One common theme that pops up in biographic ghost stories on television is that it is always the mother who first believes their child’s claims of paranormal experiences. In these narratives, dads typically brush off the stories or get angry at the suggestion that there might be something otherworldly happening. It isn’t until the dads experience something personally that they become believers. (Curiously—and I haven’t tabulated any fancy statistics to determine this—there seems to be less reports of moms who think their child may have been abducted by aliens.)
On average, moms spend more time with their children than dads, and since various polls show more women than men believe in ghosts, it stands to reason that a mother would be more attune to her child having a case of the paranormals or ghost pox—which I guess can’t be cured with penicillin or a vaccine (What would a paranormal vaccine even involve, dead ghosts? Ghosts are already dead. It doesn’t make any sense, I mean, come on.).
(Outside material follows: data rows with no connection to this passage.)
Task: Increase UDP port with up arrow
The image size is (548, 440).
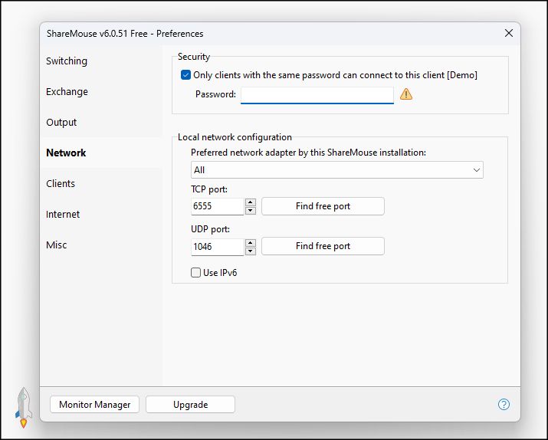Action: [251, 242]
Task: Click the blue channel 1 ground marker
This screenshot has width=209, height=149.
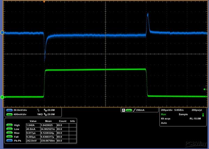Action: click(x=2, y=33)
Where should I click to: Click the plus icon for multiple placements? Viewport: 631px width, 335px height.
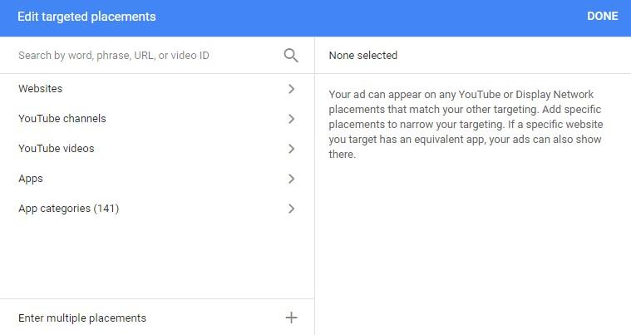[x=291, y=318]
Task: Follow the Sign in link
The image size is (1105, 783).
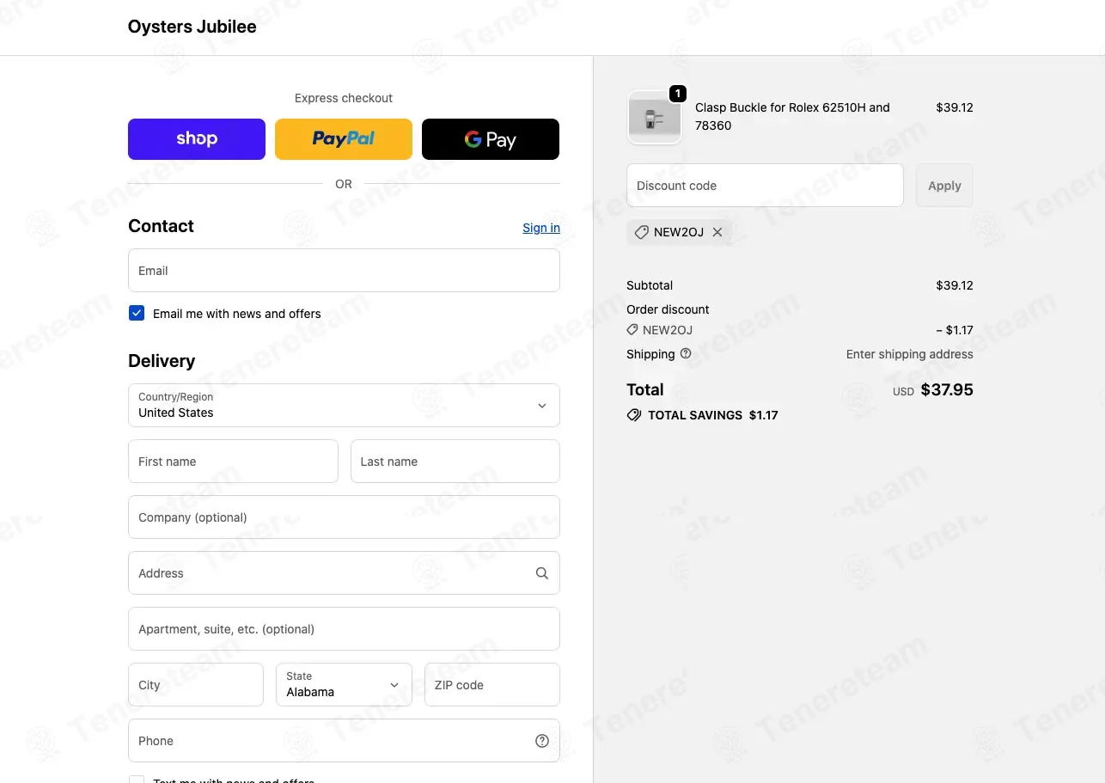Action: [x=541, y=228]
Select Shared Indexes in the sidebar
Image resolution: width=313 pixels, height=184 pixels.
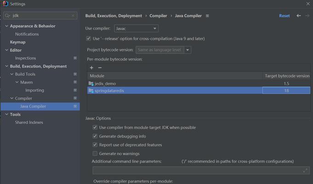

It doesn’t take long to find a mom on the Internet desperately seeking help for her child who is experiencing something unexplained. It seems fair to ask whether these are some sort of pleas for attention on the part of the mom, or whether the child’s problems might best be dealt with by a psychiatrist or other medical professional, and there’s no doubt this is often the case. But what if sometimes it’s worth taking moms seriously on these matters? Most moms love their children and would go to bat for them for anything. Yet if a child is experiencing something paranormal, they can’t take the child to a hospital to get cured, and coming forward with it publicly would bring on ridicule and questions over the mom’s sanity. It has to be a tough position to be in.
More generally, since moms often socialize kids the most, they can greatly influence their children’s beliefs on the paranormal. My mom’s staunch adherence to Catholicism involved a complicated relationship with the paranormal. Séances, Ouija boards, and fortune telling were of the utmost evil, which made them all the more appealing to me. Aliens didn’t exist because God made us special in the universe (I think somewhere deep in her heart she believes the sun revolves around earth). Yet there was a complete openness to the idea that spirits existed, and some might not have passed on. The possibility of demons or evil influences wasn’t discussed, but they were understood to exist.
How might your mom have shaped your interests in the paranormal? What stories did she tell or what beliefs did she pass on to you? Did she believe you if you ever claimed you had a paranormal experience as a child? If you never thought to ask, when you call to wish her a Happy Mother’s Day, ask her if she’s ever seen a ghost or a UFO, or experienced anything unexplained. I’m of the opinion that these are the sorts of fun memories and conversations one should have with their parents.